2.11.1. Rights management¶
Most aspects of rights and access are defined in the content area of the sites and therefore in the Project layer modules or directly in the production content itself.
These types of rights and roles could be called Organisational Rights or Organisational Roles, as they typically will define the organisation or groups to which the users belong, and thus the hierarchical content they can access – and which rights they have to it.
But there are aspects of security that reach into the feature and foundation modules – and which therefore needs to be addressed in the modular context of Helix. This is particularly true for individual fields, as these are defined in Interface Templates in the feature and foundation layer modules. It is also true for configuration settings, and even specific tools and editor extensions within Sitecore that are contained within the feature modules.

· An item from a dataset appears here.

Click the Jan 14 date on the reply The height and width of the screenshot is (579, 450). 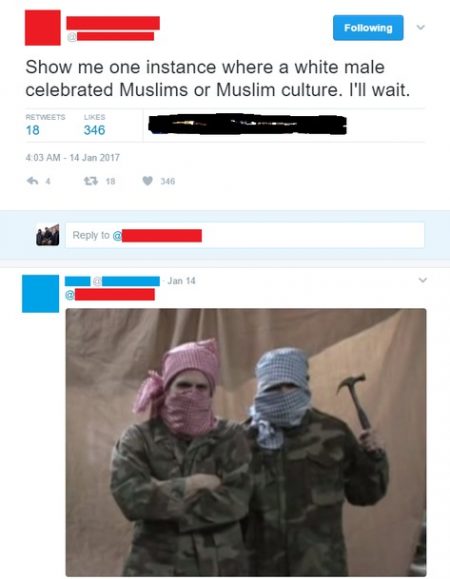click(181, 281)
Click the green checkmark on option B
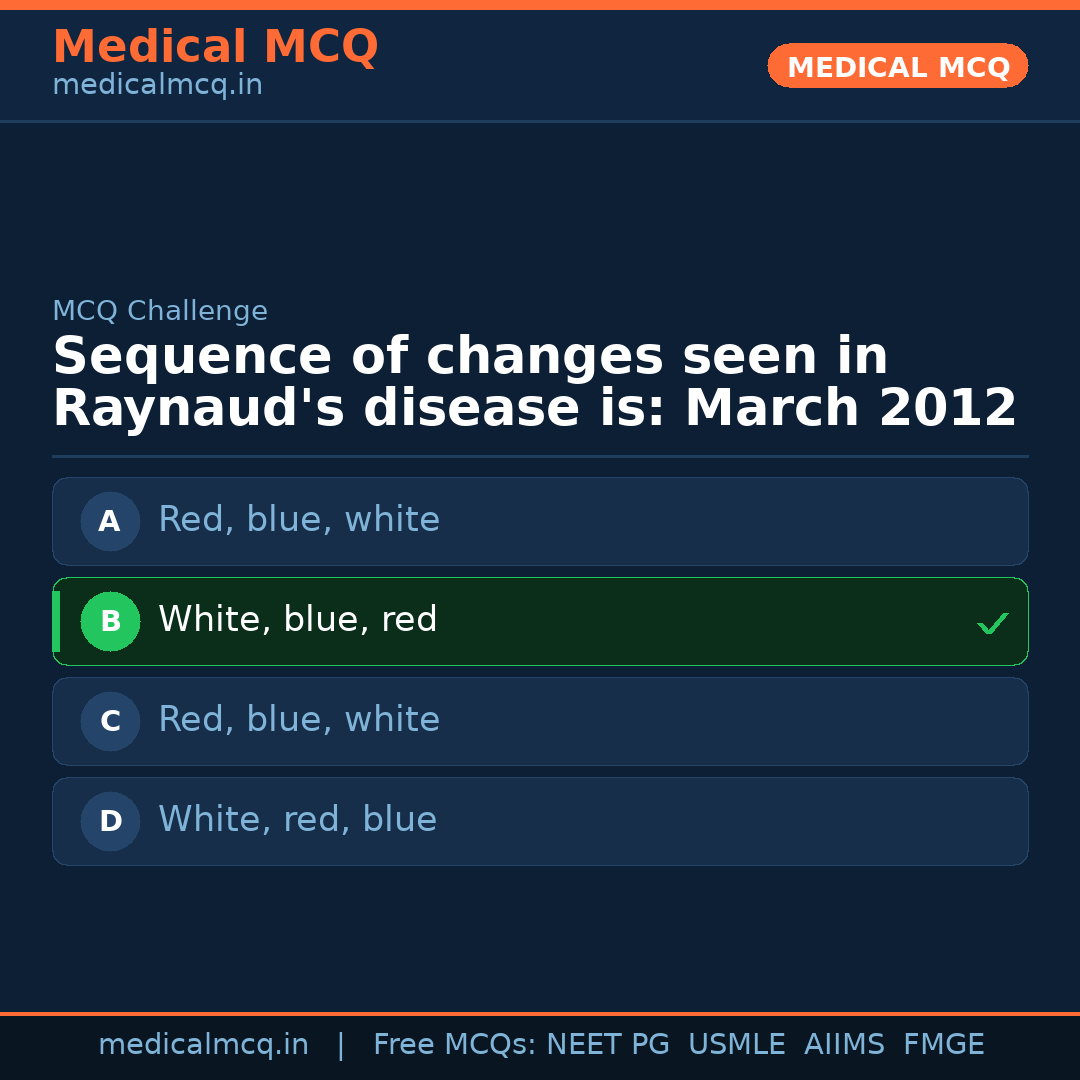Image resolution: width=1080 pixels, height=1080 pixels. pyautogui.click(x=992, y=623)
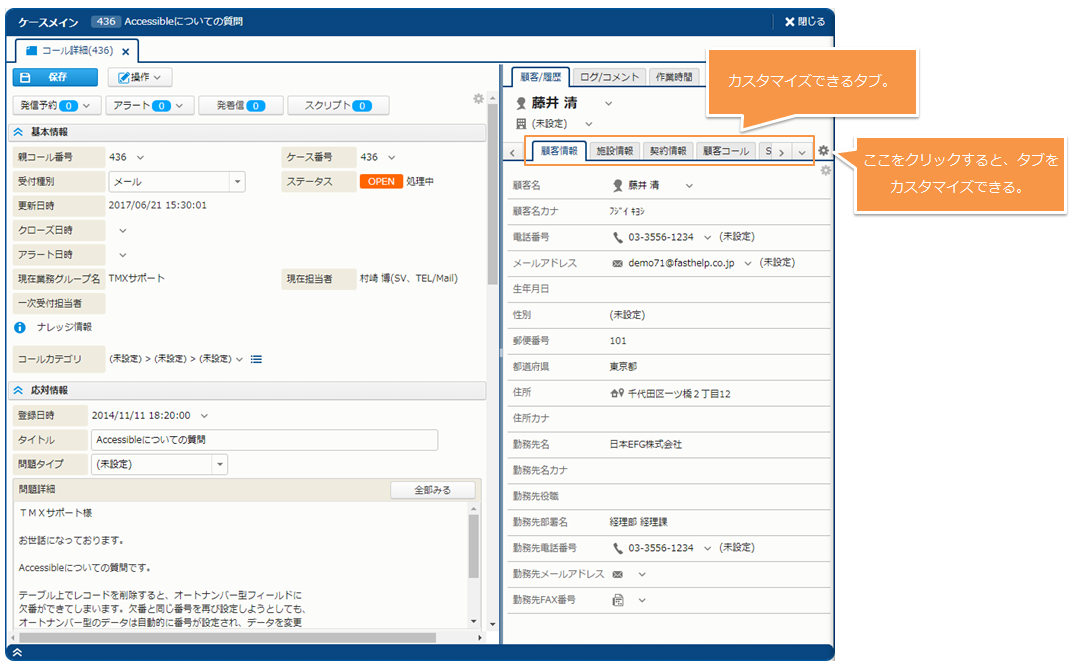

These types of rights and roles are called Functional Rights or Roles, as they define which types of functional access the user is given inside for the hierarchy that he or she can access.
For example,: If a user has the functional role of News Editor and he has the Organisational role to edit Site A, this user will be able to edit news on Site A. If the same user is given the Organisational role to read Site B, the user will not necessarily be able to edit news on Site B, as he – although he has the functional right to edit news - will not have the organisational right to edit content on Site B.

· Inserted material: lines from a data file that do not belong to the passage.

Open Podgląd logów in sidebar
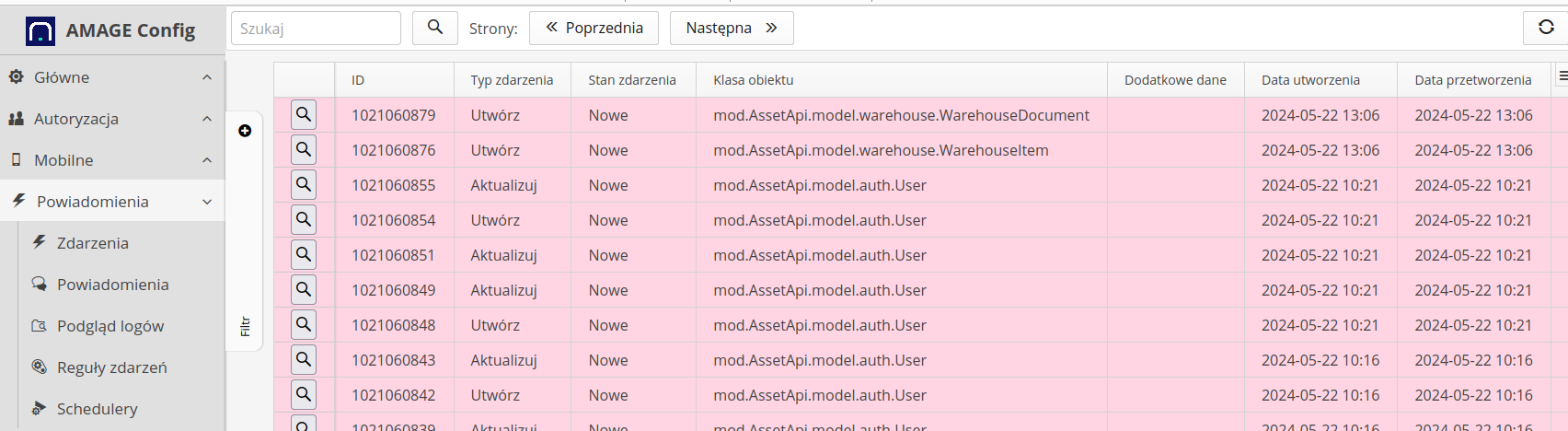This screenshot has height=431, width=1568. click(x=110, y=326)
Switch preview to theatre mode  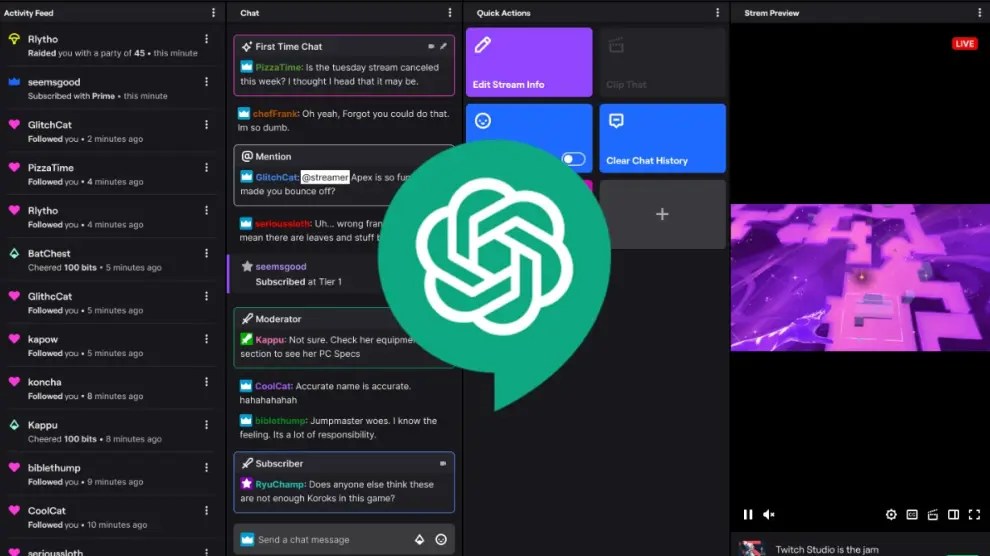[x=954, y=515]
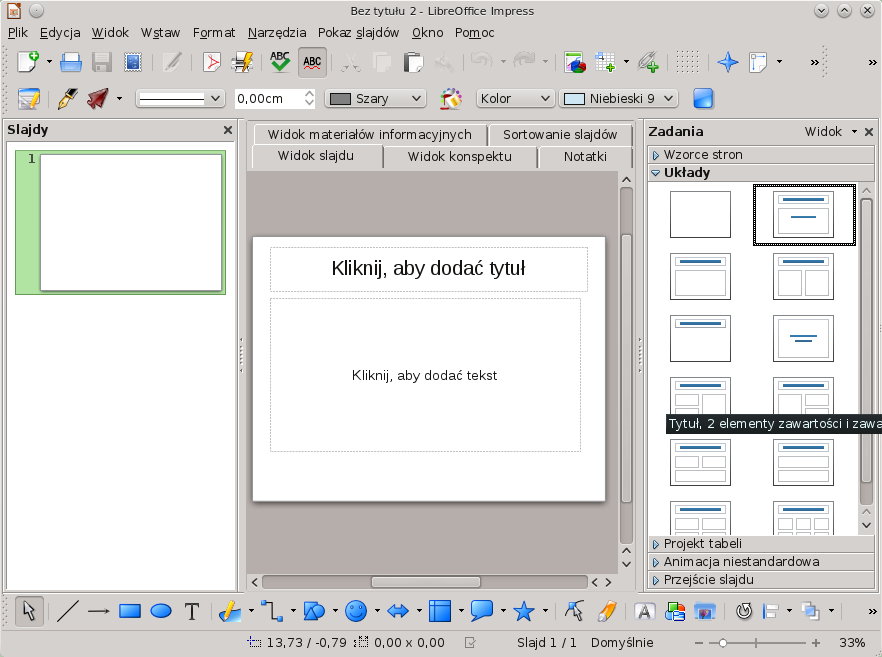The width and height of the screenshot is (882, 657).
Task: Open the Narzędzia menu
Action: pyautogui.click(x=277, y=32)
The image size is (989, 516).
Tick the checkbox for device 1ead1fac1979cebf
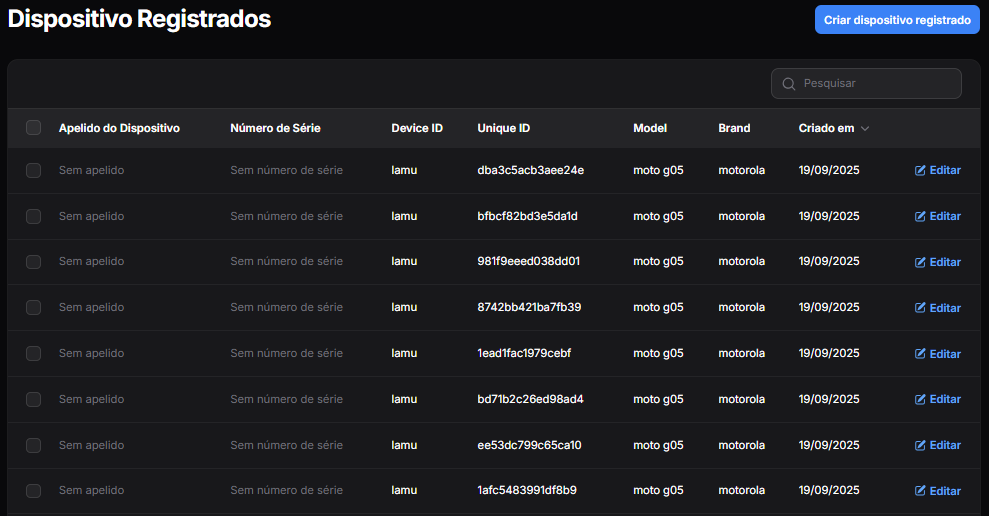click(x=34, y=354)
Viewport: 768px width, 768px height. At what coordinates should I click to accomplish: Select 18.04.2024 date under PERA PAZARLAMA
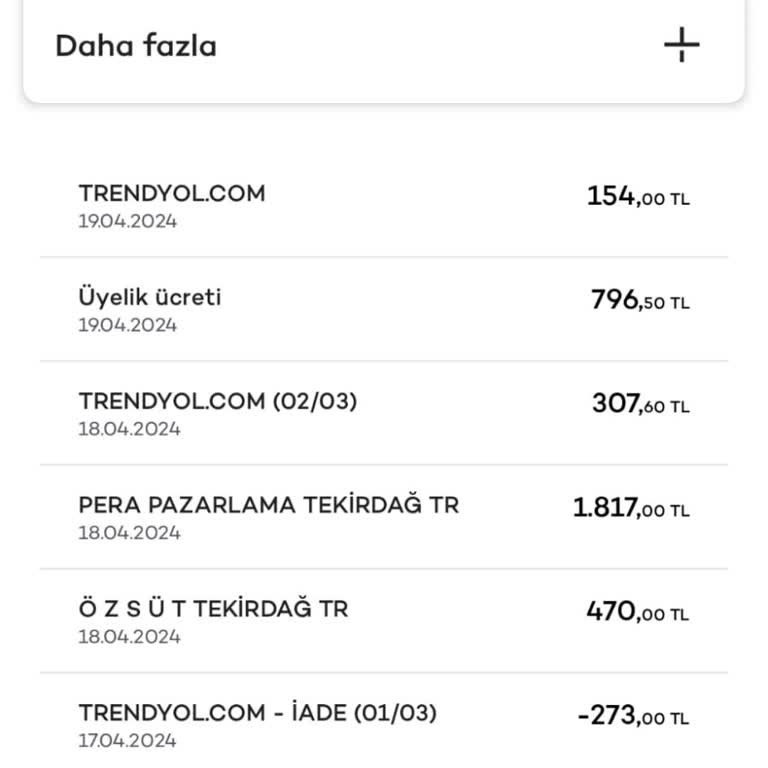(129, 533)
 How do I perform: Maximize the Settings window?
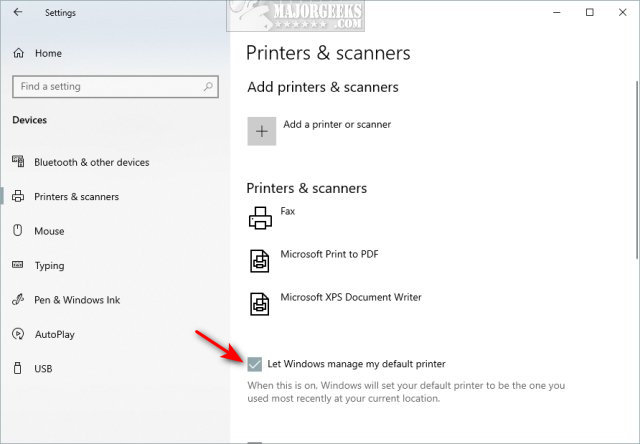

Functional Rights should be defined on Functional Roles owned by the Feature or Foundation layer modules which defines them. Certain Functional Roles and Rights will be managed on the project layer, for example which Page Types an editor can create, which languages or which workflow states.
This type of functional and organisational combination makes it possible to define functional roles and rights on the features which defines them, while staying independent of how the content is structured.
The Habitat example site defines functional roles for the Feature and Foundation modules that define access to fields and configuration on the module. It also defines organisational Roles for the Habitat project.
Feature roles are prefixed with the layer and module name followed by a descriptive name for the role, for example sitecore/Foundation Accounts Admin or sitecore/Feature Maps Editor.
It is highly discouraged to assign specific rights to individual users inside Sitecore. Always set rights to domain roles and assign these roles to the individual users.
The fact that a user in one domain can be a member of roles from another domain can be very useful to separate rights in multi-tenant solutions or between modules.